Records for locating described items
--- begin ---

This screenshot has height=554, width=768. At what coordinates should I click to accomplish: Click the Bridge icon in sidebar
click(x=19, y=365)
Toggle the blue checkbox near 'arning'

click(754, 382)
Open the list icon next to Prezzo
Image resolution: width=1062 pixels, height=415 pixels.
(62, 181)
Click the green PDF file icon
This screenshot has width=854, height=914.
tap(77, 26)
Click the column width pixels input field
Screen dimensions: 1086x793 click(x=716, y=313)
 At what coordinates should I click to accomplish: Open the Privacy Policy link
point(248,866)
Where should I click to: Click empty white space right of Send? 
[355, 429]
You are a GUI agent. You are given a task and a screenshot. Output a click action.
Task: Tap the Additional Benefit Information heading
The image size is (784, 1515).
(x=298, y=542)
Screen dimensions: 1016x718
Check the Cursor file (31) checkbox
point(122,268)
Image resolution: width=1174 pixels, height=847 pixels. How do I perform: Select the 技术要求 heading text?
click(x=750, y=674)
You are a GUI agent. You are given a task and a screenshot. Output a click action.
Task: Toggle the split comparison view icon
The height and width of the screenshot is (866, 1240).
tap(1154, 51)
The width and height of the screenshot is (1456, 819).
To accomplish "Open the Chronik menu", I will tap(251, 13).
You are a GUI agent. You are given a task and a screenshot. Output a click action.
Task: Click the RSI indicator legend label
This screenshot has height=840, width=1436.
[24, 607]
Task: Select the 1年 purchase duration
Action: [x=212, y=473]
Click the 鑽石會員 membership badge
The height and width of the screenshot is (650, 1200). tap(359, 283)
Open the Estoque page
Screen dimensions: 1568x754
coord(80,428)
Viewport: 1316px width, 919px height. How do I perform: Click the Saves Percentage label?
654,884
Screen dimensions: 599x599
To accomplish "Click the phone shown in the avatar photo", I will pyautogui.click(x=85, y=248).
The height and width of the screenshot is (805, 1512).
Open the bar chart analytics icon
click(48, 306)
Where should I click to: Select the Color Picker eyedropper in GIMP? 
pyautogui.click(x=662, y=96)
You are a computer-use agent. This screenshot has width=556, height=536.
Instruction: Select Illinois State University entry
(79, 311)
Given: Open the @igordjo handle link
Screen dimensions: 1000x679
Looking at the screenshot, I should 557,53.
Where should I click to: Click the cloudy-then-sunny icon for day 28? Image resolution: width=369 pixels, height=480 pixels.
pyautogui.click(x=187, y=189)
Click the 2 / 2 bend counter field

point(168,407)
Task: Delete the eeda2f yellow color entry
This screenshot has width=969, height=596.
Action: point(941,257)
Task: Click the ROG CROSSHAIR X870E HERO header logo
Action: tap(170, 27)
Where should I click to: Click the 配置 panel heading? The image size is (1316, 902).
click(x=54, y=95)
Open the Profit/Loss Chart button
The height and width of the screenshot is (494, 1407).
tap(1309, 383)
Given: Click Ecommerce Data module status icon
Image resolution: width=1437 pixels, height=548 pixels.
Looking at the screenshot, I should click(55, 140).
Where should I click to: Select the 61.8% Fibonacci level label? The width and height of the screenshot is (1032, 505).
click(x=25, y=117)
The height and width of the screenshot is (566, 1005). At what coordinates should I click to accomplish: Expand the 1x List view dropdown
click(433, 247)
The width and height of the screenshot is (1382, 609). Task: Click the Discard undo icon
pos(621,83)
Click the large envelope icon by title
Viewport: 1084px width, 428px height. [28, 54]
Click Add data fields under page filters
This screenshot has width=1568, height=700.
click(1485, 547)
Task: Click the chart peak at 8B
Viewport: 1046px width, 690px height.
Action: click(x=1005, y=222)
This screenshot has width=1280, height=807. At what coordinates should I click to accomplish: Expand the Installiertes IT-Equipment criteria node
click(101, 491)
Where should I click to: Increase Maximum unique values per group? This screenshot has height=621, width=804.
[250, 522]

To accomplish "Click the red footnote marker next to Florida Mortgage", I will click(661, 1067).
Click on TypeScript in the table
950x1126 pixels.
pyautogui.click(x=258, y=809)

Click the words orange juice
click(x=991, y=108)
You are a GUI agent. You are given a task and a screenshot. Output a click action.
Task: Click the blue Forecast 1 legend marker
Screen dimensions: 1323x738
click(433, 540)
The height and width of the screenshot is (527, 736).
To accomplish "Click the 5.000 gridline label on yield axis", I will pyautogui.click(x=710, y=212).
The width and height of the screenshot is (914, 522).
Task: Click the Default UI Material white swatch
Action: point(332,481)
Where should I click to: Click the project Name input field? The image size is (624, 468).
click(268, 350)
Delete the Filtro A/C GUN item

--- end ---

● **To be done**
Reproduce all of the lines above with no changes.

● **Reply to the task**
This screenshot has height=554, width=768. At what coordinates should I click to accomplish: Click the Bridge icon in sidebar
click(x=19, y=365)
Toggle the blue checkbox near 'arning'

click(754, 382)
Open the list icon next to Prezzo
Image resolution: width=1062 pixels, height=415 pixels.
(62, 181)
Click the green PDF file icon
This screenshot has width=854, height=914.
tap(77, 26)
Click the column width pixels input field
Screen dimensions: 1086x793 click(x=716, y=313)
 At what coordinates should I click to accomplish: Open the Privacy Policy link
point(248,866)
Where should I click to: Click empty white space right of Send? 
[355, 429]
You are a GUI agent. You are given a task and a screenshot. Output a click action.
Task: Tap the Additional Benefit Information heading
The image size is (784, 1515).
(x=298, y=542)
Screen dimensions: 1016x718
Check the Cursor file (31) checkbox
point(122,268)
Image resolution: width=1174 pixels, height=847 pixels. How do I perform: Select the 技术要求 heading text?
click(x=750, y=674)
You are a GUI agent. You are given a task and a screenshot. Output a click action.
Task: Toggle the split comparison view icon
The height and width of the screenshot is (866, 1240).
tap(1154, 51)
The width and height of the screenshot is (1456, 819).
To accomplish "Open the Chronik menu", I will tap(251, 13).
You are a GUI agent. You are given a task and a screenshot. Output a click action.
Task: Click the RSI indicator legend label
This screenshot has height=840, width=1436.
[24, 607]
Task: Select the 1年 purchase duration
Action: [x=212, y=473]
Click the 鑽石會員 membership badge
The height and width of the screenshot is (650, 1200). tap(359, 283)
Open the Estoque page
Screen dimensions: 1568x754
coord(80,428)
Viewport: 1316px width, 919px height. How do I perform: Click the Saves Percentage label?
654,884
Screen dimensions: 599x599
To accomplish "Click the phone shown in the avatar photo", I will pyautogui.click(x=85, y=248).
The height and width of the screenshot is (805, 1512).
Open the bar chart analytics icon
click(48, 306)
Where should I click to: Select the Color Picker eyedropper in GIMP? 
pyautogui.click(x=662, y=96)
You are a computer-use agent. This screenshot has width=556, height=536.
Instruction: Select Illinois State University entry
(79, 311)
Given: Open the @igordjo handle link
Screen dimensions: 1000x679
Looking at the screenshot, I should 557,53.
Where should I click to: Click the cloudy-then-sunny icon for day 28? Image resolution: width=369 pixels, height=480 pixels.
pyautogui.click(x=187, y=189)
Click the 2 / 2 bend counter field

point(168,407)
Task: Delete the eeda2f yellow color entry
This screenshot has width=969, height=596.
Action: point(941,257)
Task: Click the ROG CROSSHAIR X870E HERO header logo
Action: tap(170, 27)
Where should I click to: Click the 配置 panel heading? The image size is (1316, 902).
click(x=54, y=95)
Open the Profit/Loss Chart button
The height and width of the screenshot is (494, 1407).
tap(1309, 383)
Given: Click Ecommerce Data module status icon
Image resolution: width=1437 pixels, height=548 pixels.
Looking at the screenshot, I should click(55, 140).
Where should I click to: Select the 61.8% Fibonacci level label? The width and height of the screenshot is (1032, 505).
click(x=25, y=117)
The height and width of the screenshot is (566, 1005). At what coordinates should I click to accomplish: Expand the 1x List view dropdown
click(433, 247)
The width and height of the screenshot is (1382, 609). Task: Click the Discard undo icon
pos(621,83)
Click the large envelope icon by title
Viewport: 1084px width, 428px height. [28, 54]
Click Add data fields under page filters
This screenshot has width=1568, height=700.
click(1485, 547)
Task: Click the chart peak at 8B
Viewport: 1046px width, 690px height.
Action: click(x=1005, y=222)
This screenshot has width=1280, height=807. At what coordinates should I click to accomplish: Expand the Installiertes IT-Equipment criteria node
click(101, 491)
Where should I click to: Increase Maximum unique values per group? This screenshot has height=621, width=804.
[250, 522]

To accomplish "Click the red footnote marker next to Florida Mortgage", I will click(661, 1067).
Click on TypeScript in the table
950x1126 pixels.
pyautogui.click(x=258, y=809)

Click the words orange juice
click(x=991, y=108)
You are a GUI agent. You are given a task and a screenshot. Output a click action.
Task: Click the blue Forecast 1 legend marker
Screen dimensions: 1323x738
click(433, 540)
The height and width of the screenshot is (527, 736).
To accomplish "Click the 5.000 gridline label on yield axis", I will pyautogui.click(x=710, y=212).
The width and height of the screenshot is (914, 522).
Task: Click the Default UI Material white swatch
Action: point(332,481)
Where should I click to: Click the project Name input field? The image size is (624, 468).
click(268, 350)
Delete the Filtro A/C GUN item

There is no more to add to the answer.